Congress takes up war on reporters

From today's New York Times:

[Today] the House [of Representatives] is expected to take up a Republican resolution supporting the tracking of financial transactions and condemning the publication of the existence of the program and details of how it works. The resolution says Congress "expects the cooperation of all news media organizations in protecting the lives of Americans and the capability of the government to identify, disrupt and capture terrorists by not disclosing classified intelligence programs."
Reporter Scott Shane tells us that House Democrats are offering an alternative resolution that expresses support for the bank-record snooping, but says nothing about the media.

Most telling, however, is Shane's lead, wherein he reminds readers that President George W. Bush had announced to the world in 2001 that the bank records of terrorists would be surveilled.

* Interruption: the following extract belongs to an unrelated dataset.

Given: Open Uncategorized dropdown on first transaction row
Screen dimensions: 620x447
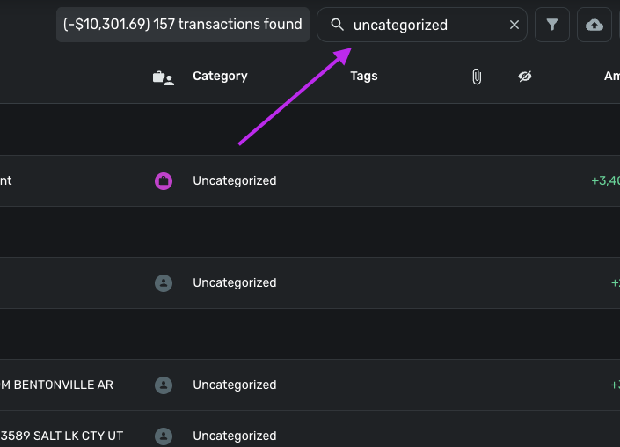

Given the diminished power of the U.S. Constitution at the hands of the Bush administration, the war on the media is yet another step in the march toward authoritarianism. Whatever disdain one might have for the nation's mainstream media, your blogstress humbly urges her fellow citizens to demand more, not less, disclosure from America's news outlets. The framers had their reasons for writing a guarantee of a free press into the Constitution -- and it wasn't because they all enjoyed good press themselves.

In a letter to Edward Carrington, written in 1787, Thomas Jefferson asserted, "If I had to choose between government without newspapers, and newspapers without government, I wouldn't hesitate to choose the latter."